A generalized theoretical framework to investigate multicomponent actin dynamics

The length of actin filaments is regulated by the combined action of hundreds of actin-binding proteins. While the roles of individual proteins are well understood, how they combine to regulate actin dynamics in vivo remains unclear. Recent advances in microscopy have enabled precise, high-throughput measurements of filament lengths over time. However, the absence of a unified theoretical framework has hindered a mechanistic understanding of the multicomponent regulation of actin dynamics. To address this, we propose a general kinetic model that incorporates the combined effects of an arbitrary number of regulatory proteins on actin dynamics. We derive exact closed-form expressions for the moments of (1) the distribution of filament lengths over time and (2) the long-time distribution of changes in filament lengths within a fixed time window. We show that these moments allow us to distinguish between different regulatory mechanisms of multicomponent regulation of actin dynamics.

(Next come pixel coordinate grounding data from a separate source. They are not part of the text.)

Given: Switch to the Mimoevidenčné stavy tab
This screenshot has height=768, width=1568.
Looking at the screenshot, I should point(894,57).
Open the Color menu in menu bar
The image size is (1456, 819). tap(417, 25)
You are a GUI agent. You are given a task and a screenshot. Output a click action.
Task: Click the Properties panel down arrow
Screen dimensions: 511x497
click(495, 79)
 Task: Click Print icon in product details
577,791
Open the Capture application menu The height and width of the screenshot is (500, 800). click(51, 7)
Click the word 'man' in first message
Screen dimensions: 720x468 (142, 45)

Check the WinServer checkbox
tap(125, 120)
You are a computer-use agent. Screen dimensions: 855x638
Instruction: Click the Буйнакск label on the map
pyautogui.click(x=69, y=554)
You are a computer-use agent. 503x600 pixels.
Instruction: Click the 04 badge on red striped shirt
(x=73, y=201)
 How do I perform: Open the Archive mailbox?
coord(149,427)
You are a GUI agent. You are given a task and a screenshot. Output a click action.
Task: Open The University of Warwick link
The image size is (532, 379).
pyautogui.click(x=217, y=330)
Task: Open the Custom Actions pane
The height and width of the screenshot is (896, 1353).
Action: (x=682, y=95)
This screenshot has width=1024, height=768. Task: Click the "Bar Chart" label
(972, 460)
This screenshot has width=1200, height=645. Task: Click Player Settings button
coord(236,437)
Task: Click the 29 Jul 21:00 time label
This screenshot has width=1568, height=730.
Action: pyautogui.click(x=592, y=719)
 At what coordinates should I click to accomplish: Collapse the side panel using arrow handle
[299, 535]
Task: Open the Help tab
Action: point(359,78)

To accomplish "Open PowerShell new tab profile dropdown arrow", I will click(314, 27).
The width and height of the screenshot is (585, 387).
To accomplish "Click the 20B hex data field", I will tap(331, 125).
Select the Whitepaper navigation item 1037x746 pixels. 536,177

Our theoretical framework provides a powerful tool for interpreting existing data and guiding future experiments.Author summary: Actin filaments are essential components of cells, playing key roles in processes like cell movement, division, wound healing, and shape maintenance. The length of actin filaments inside cells is tightly controlled by the collective action of many actin-binding proteins. While the effects of individual proteins have been studied in great detail, how multiple proteins work together regulate filament dynamics in living cells remains poorly understood. Recent improvements in microscopy allow precise, high-throughput measurements of filament lengths over time, offering new avenues to explore this question. In this work, we present a general mathematical framework that captures the combined effects of multiple regulatory proteins on actin filament dynamics. We derive exact expressions for various statistical properties of filament lengths such as the different moments, including how these properties evolve over time and how filament lengths change within a fixed time window in the long time limit. We show that these mathematical results can help identify and distinguish between different mechanisms of multicomponent regulation. This framework provides a valuable tool for interpreting experimental data and designing future studies on actin dynamics in complex cellular environments.